『半島を出よ』のあとがきに
『昭和歌謡大全集』という小説の登場人物の生き残りとその新しい仲間が福岡でテロを計画しているが、それより先に北朝鮮のコマンドが福岡を制圧してしまう、そういった構想の作品を十年くらい前から考えていた。
と書かれているのを読んで、『半島を出よ』読了後、早速購入したのが『昭和歌謡大全集』。帯には「半島を出よ」のイシハラとノブエの狂気の青春。と書かれています。
もともとが週刊プレイボーイの連載だったということで、テンポ良く読み進められた。山羊さん郵便のごとく、オバさん側とイシハラ側で人が交互に死んでいくというストーリー。昔ならこういうのを(カフカみたく)不条理と呼んでいたのかも知れないが、オバさん側が最後に殲滅されてしまうというのは、ある意味、予定調和的というか何というか。イシハラたちに目覚めがあったように、オバさん達にも目覚めがあったんじゃないかなぁという気もしたので。
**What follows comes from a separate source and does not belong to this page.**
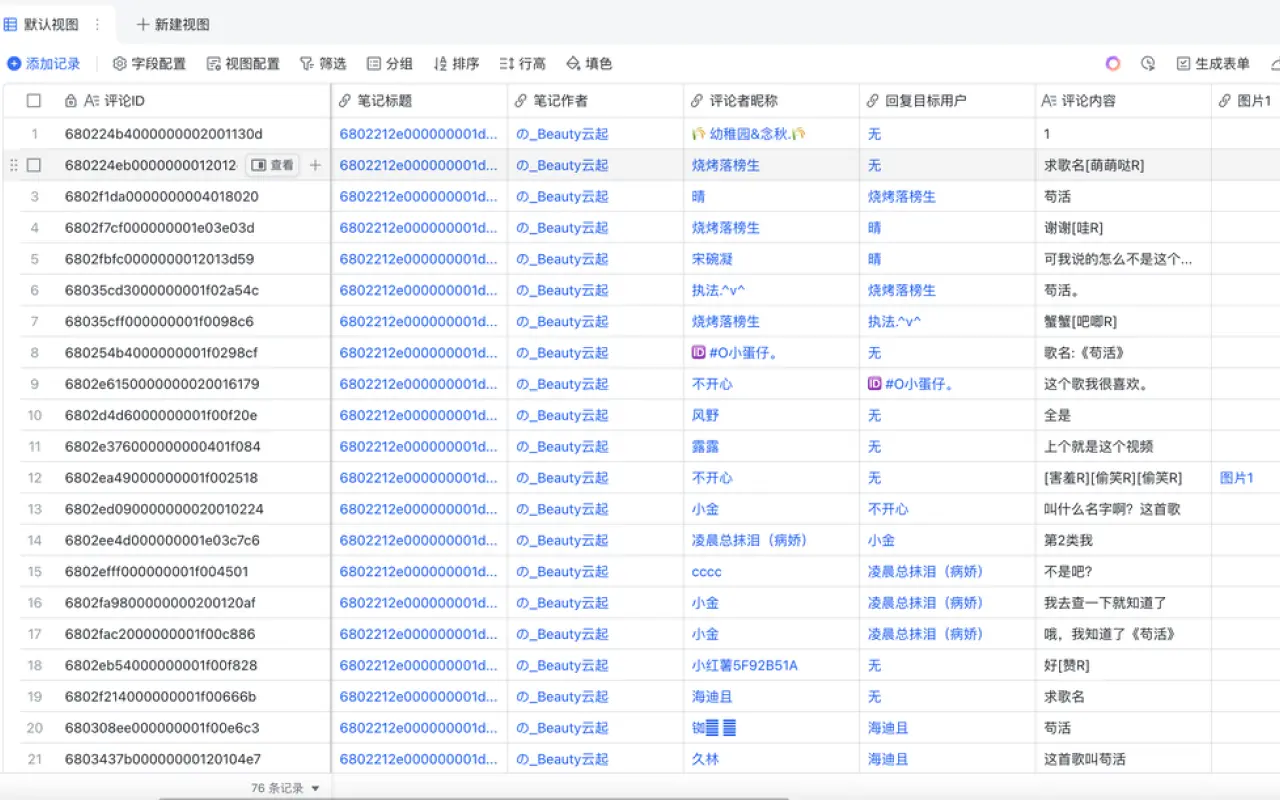1280x800 pixels.
Task: Adjust 行高 row height
Action: 522,64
ただ、元オバさんがストーリーを引っ張っていくような小説を村上龍が書くとも思えないので、そういう意味では「元」オバであっても、村上龍の小説の中では自己完結的な存在以上にはなれないということか。
ちなみに、『半島を出よ』関連では、他に『五分後の世界』と『ヒュウガ・ウイルス−五分後の世界II−』が帯に取り上げられていました。